Interestingly, Wnts have effects that can be agonistic or antagonistic in generating new heart muscle cells and blood vessels. Understanding Wnts will give valuable insights into differentiation of heart cells and cardiac remodelling. While previous studies have investigated the effects of Wnts in mesenchymal (MSC) and embryonic stem cells (ESC), their role in transformating resident CSCs has yet to be clarified.
Our goal is to provide an effective treatment where heart muscle is literally ‘dead' or where arteries are permanently clogged.
Report
We have worked on:
- Wnt ligands and cardiomyogenic differentiation of sheep MSCs (sMSC) and mouse CSCs (mCSCs)
- elucidating the Wnt signaling pathway in inducing cardiogenesis
- determining functional roles of the Wnt family member - Wnt16 - in stem cell cardiogenesis.
Our laboratory has shown that sMSCs can be readily trans-differentiated into cardiomyocyte lineages with 5-Azacytidine (5-Aza) - an agent with diverse anti-metabolic activities - and has been used for cardiomyogenic differentiation in stem cells. However, to bypass potential toxic effects we have sought a 5-Aza replacement. We studied wingless (Wnt) ligands acting on the Wnt receptor and its signalling pathways, and demonstrated that sMSCs display cardiomyocyte phenotype on introduction of Wnt3 and Wnt5 ligands. Using Western blotting analysis, expression of cardiac transcription markers (Troponin I, Nkx 2-5 and GATA4) indicate cardiomyogenic differentiation of MSCs. Thus Wnt ligands may serve to replace 5-Aza.
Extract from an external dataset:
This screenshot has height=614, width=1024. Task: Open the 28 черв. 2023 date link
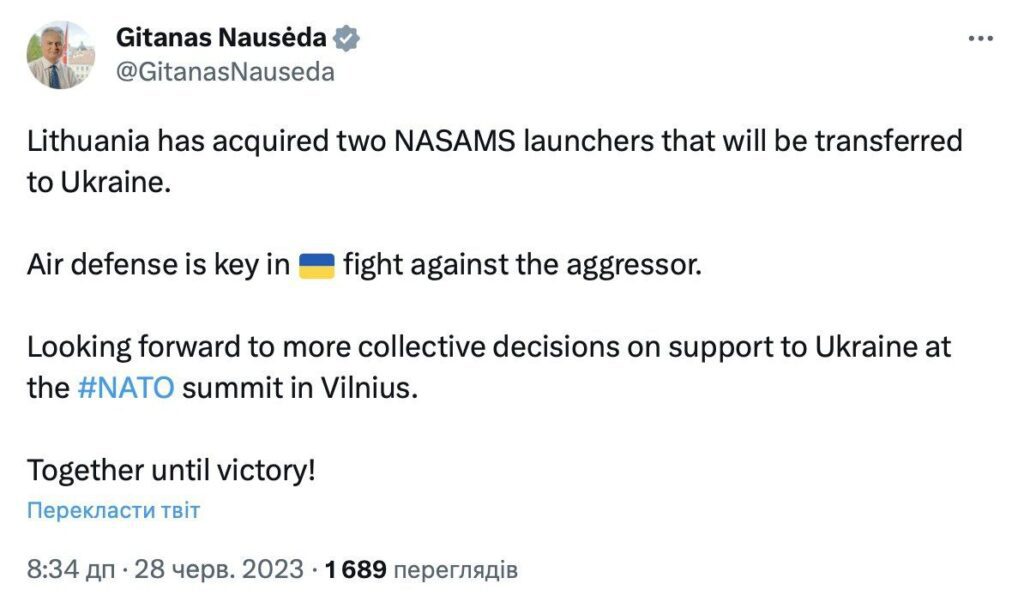219,569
Specific resident mCSCs have also been isolated and cultured from mouse hearts. Co-culture study showed that Wnt is involved in the differentiation of CSCs into cardiomyocytes. When Wnt ligands are introduced to these CSCs, cardiogenesis was readily enhanced with upregulation of cardiomyocyte markers (MHC, ANP and α-sarcomeric actin).
Furthermore, Wnt16 exists in two different variants, and we have found its ubiquitous expression in heart. In our myocardial-infarct model, Wnt16 was upregulated in border zone, indicative of its early involvement in heart damage/repair. We also elucidated that Wnt16 plays a pivotal role in stem cell cardiogenic differentiation because of its regulation in both MSC and CSC studies.
To date, we have shown Wnt's involvement during heart damage and repair by inducing cardiogenesis in adult stem cells. We are working on creating an infarct and ischemia-reperfusion heart model in order to further understand the role of Wnt.
We have started studies to determine the molecular mechanism of action of Wnt ligands, particularly Wnt16, and its signalling pathway in stem cell cardiac regeneration.
Benefits
Understanding the effect of Wnt ligands on stem cells and cardiogenesis should enhance the use of stem cells in cellular or gene therapy to combat heart damage after a heart attack. Our goal is to provide an effective treatment where heart muscle is literally 'dead', or where arteries are permanently clogged.